TASK DETAILS — A single figure is the whole answer: the number of lines in the entries that contain "Uncheck".

++++ EXCERPTED RECORDS

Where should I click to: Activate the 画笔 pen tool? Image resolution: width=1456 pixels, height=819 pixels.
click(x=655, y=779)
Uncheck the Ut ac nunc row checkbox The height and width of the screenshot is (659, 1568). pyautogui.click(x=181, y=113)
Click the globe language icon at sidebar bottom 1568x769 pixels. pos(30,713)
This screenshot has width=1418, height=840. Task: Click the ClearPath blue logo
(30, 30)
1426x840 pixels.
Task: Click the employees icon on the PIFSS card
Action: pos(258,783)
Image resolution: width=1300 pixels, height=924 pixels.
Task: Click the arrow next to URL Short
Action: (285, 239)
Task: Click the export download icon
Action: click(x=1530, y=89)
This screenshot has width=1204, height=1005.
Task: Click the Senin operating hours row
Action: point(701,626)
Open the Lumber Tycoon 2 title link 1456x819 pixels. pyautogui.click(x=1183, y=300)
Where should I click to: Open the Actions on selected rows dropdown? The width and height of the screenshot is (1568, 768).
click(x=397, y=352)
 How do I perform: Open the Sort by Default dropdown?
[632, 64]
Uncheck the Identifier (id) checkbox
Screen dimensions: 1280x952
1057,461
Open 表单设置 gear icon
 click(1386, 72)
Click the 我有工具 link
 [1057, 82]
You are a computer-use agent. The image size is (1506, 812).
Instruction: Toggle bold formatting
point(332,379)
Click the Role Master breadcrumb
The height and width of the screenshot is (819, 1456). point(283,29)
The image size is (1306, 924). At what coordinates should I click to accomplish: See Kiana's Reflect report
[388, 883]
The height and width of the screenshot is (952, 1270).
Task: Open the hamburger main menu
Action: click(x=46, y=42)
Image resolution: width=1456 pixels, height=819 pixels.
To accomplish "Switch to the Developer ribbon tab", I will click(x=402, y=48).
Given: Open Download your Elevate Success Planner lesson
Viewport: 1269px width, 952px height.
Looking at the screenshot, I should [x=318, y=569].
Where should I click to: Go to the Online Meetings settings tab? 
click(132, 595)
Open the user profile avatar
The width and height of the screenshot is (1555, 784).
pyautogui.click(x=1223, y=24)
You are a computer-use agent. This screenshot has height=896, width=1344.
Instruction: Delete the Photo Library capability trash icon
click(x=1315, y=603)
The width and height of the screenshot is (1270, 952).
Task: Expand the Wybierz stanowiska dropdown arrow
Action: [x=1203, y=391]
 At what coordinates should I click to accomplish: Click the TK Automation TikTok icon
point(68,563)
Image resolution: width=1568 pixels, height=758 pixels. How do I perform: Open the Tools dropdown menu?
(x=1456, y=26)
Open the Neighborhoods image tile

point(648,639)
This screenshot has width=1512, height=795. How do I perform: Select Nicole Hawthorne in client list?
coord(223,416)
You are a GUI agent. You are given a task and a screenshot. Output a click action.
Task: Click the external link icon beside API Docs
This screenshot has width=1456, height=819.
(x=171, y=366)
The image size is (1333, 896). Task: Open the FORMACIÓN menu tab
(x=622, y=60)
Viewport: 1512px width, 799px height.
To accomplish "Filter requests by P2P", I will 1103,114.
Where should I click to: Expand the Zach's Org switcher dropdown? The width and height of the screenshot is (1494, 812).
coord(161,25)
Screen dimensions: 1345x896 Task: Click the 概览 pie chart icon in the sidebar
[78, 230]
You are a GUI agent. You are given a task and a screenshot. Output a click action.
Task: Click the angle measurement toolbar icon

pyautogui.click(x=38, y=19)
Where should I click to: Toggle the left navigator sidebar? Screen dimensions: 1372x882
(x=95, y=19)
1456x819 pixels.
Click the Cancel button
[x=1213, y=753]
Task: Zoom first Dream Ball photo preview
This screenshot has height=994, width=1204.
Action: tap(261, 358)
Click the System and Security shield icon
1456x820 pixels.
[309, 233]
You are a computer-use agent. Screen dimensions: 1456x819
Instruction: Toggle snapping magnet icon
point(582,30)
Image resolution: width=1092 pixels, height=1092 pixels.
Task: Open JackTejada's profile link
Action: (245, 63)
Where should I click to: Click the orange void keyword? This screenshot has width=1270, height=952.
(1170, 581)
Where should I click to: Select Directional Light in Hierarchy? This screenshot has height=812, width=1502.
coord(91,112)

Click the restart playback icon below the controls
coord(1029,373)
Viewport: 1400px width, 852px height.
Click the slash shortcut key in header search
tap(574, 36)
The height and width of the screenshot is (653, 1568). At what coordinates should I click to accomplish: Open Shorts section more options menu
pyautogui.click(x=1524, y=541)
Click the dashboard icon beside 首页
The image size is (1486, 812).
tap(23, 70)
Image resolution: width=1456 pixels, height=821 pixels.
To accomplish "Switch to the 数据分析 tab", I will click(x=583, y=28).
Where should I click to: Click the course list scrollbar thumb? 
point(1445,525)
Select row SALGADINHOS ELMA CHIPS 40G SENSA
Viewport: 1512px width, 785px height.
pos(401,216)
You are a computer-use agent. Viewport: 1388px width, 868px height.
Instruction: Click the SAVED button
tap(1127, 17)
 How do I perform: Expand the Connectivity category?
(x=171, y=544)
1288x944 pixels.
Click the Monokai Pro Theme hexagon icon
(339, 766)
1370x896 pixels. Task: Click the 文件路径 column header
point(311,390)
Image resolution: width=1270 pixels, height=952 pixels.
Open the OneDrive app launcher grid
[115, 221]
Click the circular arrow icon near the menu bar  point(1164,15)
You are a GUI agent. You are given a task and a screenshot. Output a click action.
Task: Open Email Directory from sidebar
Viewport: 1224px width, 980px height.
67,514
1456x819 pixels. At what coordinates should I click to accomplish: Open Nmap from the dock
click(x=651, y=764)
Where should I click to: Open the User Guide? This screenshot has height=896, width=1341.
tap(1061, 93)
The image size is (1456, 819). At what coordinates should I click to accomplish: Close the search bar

++++++++

RESULT FOR THIS TASK — 2